## WHAT THE TASK REQUIRES
Repeat these records exactly, pictures excluded.

*** Opening DATA EXCERPTS ***

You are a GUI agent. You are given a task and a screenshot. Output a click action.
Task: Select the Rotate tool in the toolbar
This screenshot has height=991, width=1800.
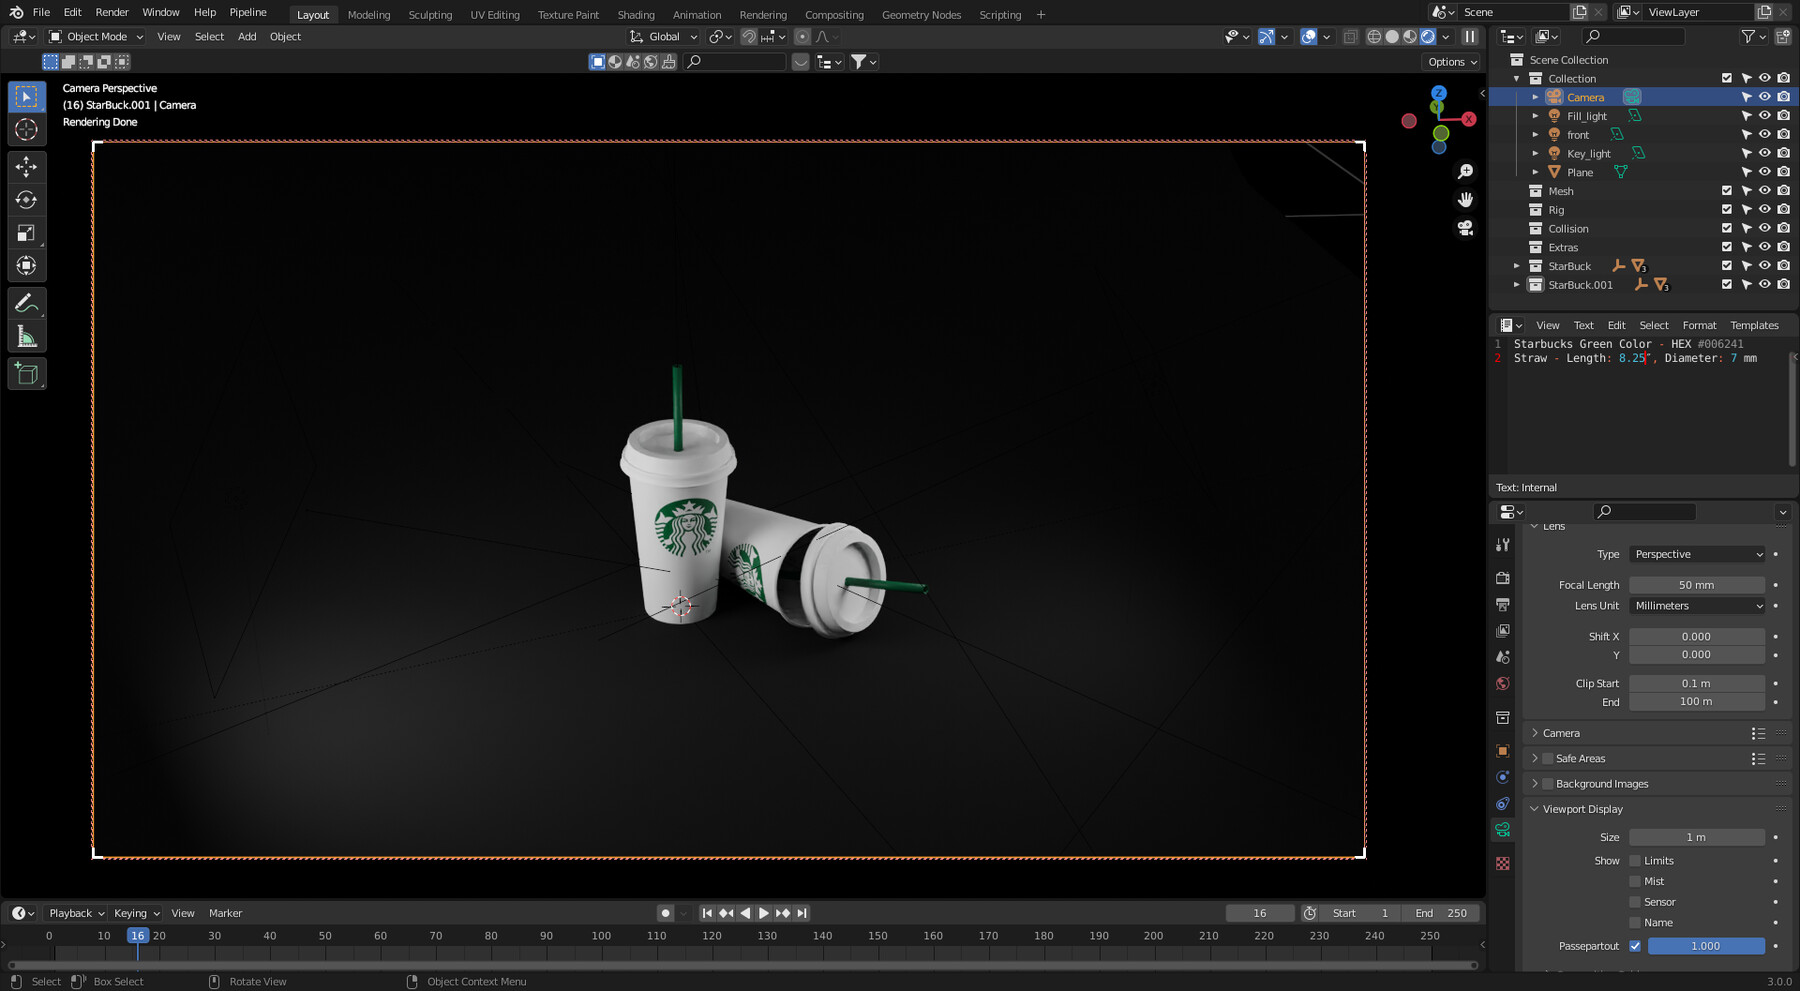click(x=26, y=198)
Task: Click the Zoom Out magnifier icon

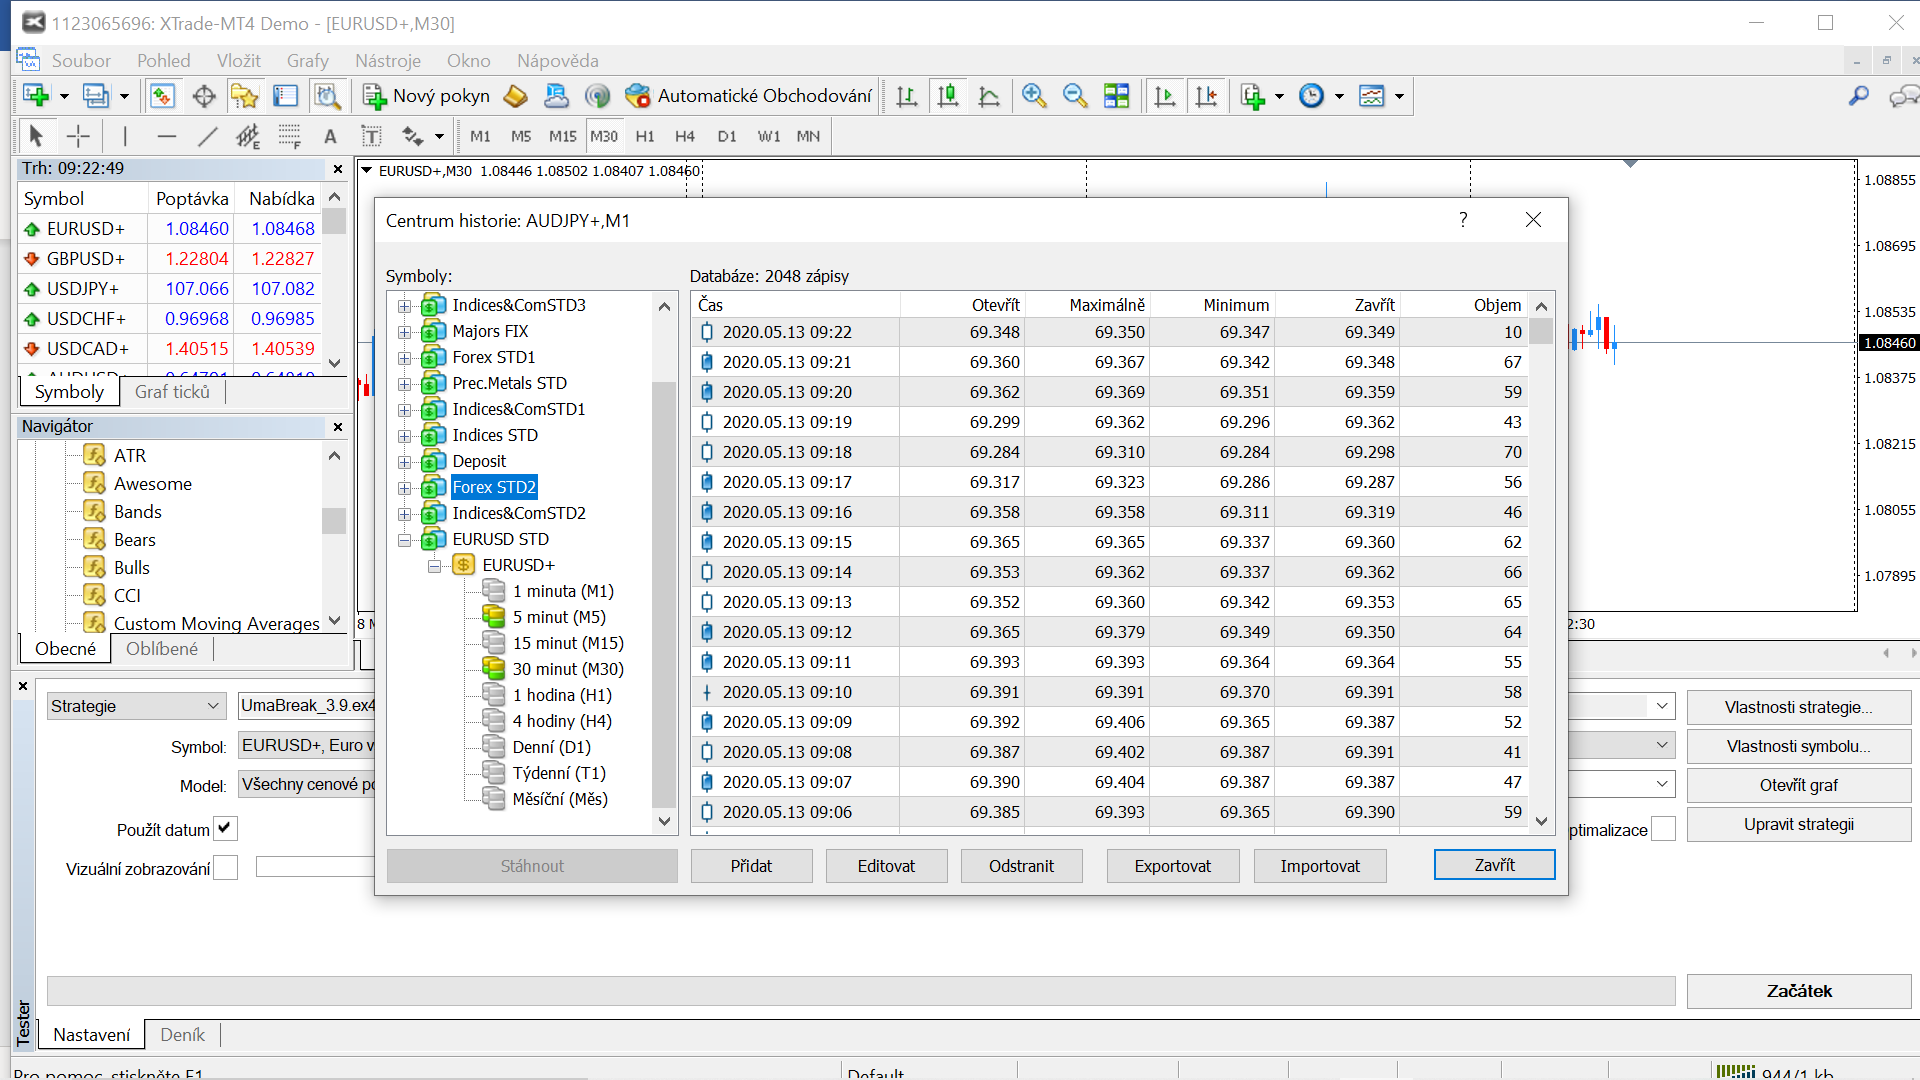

*** Closing DATA EXCERPTS ***

## EXERCISE ANSWER
You are a GUI agent. You are given a task and a screenshot. Output a click action.
Task: Select the Rotate tool in the toolbar
This screenshot has height=991, width=1800.
click(x=26, y=198)
Task: Click the Zoom Out magnifier icon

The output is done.